Assignment →
Please copy, exactly as they appear below, the lines from the one containing "You are a computer-use agent. The image size is (652, 796)." through the one containing "Task: Click the Rename button".

Entries shown →

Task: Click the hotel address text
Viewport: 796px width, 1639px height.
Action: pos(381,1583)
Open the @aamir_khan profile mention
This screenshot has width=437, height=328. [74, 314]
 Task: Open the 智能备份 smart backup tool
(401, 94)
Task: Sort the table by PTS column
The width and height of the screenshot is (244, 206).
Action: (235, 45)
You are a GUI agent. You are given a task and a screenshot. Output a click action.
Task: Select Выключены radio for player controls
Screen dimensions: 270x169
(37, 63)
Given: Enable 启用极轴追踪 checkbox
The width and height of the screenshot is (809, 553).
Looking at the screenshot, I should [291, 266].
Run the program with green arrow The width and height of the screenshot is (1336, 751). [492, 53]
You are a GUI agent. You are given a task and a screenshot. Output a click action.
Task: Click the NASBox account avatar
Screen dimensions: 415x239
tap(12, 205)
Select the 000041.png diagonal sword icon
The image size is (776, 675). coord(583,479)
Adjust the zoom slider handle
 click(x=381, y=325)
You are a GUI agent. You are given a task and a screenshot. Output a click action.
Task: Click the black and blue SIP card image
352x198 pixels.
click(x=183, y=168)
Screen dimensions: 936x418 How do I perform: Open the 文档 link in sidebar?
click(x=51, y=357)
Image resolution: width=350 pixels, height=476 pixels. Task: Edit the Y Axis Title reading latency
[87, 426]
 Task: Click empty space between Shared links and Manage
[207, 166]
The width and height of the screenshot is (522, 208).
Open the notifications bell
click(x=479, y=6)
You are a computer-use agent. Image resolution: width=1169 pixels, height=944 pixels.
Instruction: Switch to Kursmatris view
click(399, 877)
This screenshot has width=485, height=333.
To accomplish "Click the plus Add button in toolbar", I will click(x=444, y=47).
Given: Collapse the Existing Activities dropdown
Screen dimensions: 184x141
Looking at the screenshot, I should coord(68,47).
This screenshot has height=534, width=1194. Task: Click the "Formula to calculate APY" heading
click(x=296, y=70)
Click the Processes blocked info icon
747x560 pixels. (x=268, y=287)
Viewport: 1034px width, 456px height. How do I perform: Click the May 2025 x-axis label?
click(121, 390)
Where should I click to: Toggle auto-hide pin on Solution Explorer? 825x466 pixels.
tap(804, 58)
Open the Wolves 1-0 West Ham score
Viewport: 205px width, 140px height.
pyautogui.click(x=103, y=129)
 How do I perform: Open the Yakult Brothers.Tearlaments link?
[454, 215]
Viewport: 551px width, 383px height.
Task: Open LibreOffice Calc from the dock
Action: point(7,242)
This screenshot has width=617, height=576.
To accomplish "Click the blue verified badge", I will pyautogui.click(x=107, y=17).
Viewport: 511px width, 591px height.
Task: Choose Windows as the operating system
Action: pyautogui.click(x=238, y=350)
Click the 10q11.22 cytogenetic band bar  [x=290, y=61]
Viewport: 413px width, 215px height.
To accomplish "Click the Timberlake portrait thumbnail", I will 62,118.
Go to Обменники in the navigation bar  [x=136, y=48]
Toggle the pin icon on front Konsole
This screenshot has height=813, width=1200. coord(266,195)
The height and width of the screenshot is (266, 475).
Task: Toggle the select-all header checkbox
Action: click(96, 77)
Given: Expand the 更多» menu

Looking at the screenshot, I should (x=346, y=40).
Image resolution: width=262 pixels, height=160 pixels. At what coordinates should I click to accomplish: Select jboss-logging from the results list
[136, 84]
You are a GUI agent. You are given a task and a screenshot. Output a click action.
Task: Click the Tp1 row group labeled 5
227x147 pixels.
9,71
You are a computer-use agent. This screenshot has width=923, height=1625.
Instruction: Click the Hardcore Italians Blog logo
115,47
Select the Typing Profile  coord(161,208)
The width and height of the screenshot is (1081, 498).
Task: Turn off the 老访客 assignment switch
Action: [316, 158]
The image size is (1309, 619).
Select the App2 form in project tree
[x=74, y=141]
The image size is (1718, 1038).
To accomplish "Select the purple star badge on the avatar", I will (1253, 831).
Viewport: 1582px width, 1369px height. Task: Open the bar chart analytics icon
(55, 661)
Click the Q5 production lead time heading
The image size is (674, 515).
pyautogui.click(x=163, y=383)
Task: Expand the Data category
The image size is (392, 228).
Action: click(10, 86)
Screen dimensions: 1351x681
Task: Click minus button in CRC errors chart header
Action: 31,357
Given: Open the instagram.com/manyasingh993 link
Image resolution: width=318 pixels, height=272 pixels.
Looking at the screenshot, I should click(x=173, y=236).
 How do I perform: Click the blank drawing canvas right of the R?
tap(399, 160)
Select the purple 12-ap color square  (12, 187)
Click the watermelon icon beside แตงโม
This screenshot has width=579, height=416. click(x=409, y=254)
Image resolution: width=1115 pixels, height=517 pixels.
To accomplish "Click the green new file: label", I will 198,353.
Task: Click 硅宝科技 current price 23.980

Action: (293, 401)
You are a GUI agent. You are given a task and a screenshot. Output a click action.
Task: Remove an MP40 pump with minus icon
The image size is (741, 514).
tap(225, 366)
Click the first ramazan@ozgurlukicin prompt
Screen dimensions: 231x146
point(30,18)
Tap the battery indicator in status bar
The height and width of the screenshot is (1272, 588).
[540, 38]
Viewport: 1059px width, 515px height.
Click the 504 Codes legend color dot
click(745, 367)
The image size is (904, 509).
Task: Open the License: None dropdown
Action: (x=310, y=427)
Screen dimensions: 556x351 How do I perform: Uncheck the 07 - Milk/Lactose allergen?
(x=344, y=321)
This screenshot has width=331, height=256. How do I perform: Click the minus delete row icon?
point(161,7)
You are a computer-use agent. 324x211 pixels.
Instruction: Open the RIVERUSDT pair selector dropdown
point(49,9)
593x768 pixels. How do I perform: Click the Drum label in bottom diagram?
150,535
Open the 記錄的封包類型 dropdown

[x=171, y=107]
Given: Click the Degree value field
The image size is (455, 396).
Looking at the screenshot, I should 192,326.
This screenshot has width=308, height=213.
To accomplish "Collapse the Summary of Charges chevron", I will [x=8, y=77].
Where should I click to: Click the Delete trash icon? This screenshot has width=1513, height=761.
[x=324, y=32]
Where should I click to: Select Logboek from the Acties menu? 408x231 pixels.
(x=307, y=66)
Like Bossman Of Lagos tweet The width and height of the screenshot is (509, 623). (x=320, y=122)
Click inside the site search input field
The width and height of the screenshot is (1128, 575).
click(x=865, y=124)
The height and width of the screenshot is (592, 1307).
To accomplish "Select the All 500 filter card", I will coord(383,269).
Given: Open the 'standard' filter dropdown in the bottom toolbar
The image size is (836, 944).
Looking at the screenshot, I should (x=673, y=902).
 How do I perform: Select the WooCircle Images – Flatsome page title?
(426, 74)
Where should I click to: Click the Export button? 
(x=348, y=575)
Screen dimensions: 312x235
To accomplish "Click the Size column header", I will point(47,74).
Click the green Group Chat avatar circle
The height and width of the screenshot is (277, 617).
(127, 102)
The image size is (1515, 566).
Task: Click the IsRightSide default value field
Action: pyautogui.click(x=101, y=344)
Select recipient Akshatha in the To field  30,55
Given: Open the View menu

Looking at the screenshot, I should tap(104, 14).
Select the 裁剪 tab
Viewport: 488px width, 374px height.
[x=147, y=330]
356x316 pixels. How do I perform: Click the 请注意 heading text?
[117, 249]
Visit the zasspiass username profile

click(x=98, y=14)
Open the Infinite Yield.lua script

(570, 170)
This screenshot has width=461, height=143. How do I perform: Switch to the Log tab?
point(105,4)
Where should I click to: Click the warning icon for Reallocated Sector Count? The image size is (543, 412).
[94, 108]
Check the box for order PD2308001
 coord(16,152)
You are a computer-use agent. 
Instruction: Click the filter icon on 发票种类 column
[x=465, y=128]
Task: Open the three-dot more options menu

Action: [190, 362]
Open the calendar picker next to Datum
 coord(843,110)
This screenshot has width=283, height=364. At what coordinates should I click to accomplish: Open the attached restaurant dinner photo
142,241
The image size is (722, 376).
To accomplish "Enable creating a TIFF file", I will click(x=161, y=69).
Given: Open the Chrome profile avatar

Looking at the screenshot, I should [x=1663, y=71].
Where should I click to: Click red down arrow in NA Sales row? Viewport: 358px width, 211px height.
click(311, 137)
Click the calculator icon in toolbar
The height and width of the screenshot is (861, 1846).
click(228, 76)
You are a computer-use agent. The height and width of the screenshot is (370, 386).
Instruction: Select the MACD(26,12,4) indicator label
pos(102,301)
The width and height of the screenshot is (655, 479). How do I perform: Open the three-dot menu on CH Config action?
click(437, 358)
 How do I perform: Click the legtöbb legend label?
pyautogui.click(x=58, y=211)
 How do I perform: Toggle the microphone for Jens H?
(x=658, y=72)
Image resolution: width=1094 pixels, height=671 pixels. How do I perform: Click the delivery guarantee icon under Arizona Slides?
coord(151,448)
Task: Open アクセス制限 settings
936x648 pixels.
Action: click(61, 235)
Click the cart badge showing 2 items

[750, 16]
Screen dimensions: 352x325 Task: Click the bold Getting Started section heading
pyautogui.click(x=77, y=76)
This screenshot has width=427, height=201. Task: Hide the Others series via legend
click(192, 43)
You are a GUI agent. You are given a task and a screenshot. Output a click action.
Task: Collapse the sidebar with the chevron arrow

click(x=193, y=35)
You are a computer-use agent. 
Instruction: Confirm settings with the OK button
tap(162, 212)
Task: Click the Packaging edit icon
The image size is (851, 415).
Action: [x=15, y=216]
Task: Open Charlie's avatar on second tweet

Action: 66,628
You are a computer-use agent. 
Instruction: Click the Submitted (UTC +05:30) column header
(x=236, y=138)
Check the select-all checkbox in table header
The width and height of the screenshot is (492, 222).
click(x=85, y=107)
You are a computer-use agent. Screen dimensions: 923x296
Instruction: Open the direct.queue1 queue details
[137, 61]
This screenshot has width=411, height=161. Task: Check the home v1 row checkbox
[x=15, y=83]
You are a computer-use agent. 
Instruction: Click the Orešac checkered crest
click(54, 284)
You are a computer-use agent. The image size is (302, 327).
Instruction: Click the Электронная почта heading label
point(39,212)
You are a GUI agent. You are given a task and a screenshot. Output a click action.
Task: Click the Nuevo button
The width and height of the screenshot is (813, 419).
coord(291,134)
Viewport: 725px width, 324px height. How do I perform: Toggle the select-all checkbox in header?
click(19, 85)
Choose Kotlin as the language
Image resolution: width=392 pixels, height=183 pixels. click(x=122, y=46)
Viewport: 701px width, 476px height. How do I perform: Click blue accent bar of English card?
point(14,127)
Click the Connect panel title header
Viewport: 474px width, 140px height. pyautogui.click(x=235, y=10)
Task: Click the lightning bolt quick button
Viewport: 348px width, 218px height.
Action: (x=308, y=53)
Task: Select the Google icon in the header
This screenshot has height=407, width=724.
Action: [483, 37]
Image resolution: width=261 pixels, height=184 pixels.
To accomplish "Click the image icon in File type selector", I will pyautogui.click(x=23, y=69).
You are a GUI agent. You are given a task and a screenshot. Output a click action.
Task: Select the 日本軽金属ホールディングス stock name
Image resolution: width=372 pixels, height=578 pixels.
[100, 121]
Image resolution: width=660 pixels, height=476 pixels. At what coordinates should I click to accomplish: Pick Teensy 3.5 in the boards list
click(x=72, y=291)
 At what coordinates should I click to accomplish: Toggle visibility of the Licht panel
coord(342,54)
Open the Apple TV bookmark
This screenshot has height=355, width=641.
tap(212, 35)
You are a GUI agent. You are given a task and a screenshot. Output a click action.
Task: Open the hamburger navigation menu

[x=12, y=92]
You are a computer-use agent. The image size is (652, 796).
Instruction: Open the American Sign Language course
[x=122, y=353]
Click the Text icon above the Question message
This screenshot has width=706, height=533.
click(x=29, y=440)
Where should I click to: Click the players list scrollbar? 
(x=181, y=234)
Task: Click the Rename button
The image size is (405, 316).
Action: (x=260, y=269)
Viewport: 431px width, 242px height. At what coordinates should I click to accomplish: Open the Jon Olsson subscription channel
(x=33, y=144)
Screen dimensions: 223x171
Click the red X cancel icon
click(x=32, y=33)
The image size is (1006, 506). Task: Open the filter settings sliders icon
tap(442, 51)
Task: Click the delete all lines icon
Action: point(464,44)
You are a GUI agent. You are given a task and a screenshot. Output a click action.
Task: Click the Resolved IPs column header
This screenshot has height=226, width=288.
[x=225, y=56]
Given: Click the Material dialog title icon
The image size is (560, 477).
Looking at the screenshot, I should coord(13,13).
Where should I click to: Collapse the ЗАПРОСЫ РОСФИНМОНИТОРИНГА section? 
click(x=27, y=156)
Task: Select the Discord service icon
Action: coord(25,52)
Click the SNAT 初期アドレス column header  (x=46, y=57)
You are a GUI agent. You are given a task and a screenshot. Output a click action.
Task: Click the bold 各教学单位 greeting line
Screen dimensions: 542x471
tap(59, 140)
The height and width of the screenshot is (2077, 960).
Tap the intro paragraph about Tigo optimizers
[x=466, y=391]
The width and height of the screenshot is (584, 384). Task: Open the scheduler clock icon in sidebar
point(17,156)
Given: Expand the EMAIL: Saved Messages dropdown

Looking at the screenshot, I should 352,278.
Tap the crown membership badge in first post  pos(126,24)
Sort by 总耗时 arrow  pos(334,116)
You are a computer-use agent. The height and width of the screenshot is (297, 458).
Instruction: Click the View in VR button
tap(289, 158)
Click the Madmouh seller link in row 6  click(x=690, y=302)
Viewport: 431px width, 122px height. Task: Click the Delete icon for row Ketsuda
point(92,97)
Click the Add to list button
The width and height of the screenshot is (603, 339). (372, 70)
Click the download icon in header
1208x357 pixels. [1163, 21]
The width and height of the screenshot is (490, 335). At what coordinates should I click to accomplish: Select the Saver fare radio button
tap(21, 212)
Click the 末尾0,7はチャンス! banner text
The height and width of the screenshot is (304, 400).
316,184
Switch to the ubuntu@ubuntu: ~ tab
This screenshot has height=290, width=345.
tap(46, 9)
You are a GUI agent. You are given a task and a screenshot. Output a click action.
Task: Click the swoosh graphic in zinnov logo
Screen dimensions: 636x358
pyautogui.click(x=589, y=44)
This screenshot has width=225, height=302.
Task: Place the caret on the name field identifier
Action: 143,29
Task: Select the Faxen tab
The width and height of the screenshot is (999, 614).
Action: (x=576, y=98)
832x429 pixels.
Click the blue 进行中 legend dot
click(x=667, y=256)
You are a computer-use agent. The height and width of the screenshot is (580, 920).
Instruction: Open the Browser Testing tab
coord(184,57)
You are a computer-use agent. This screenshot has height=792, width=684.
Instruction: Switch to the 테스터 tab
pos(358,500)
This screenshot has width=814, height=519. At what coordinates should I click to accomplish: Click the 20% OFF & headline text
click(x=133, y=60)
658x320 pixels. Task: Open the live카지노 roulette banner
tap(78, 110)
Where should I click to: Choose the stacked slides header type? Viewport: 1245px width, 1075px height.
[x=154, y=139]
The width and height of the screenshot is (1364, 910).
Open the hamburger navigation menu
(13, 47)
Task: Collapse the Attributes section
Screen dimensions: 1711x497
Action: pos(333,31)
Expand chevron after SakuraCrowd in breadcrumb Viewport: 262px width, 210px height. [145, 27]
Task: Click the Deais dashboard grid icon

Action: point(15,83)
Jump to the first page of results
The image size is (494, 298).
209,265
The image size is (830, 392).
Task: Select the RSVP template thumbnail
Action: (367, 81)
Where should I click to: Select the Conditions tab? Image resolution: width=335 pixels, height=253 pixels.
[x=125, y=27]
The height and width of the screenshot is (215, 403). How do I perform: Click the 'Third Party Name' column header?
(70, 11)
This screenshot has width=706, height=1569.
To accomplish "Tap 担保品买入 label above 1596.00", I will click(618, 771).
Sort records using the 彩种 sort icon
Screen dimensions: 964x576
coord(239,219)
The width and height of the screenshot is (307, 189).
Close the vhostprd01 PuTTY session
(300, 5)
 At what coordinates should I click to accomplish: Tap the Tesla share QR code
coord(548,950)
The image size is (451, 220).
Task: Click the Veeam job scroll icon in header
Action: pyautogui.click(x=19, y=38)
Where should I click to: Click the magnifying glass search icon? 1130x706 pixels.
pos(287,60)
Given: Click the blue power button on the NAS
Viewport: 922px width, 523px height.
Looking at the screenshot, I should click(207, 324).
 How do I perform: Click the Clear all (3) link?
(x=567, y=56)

Exercise result →
You are a computer-use agent. The image size is (652, 796).
Instruction: Open the American Sign Language course
[x=122, y=353]
Click the Text icon above the Question message
This screenshot has width=706, height=533.
click(x=29, y=440)
Where should I click to: Click the players list scrollbar? 
(x=181, y=234)
Task: Click the Rename button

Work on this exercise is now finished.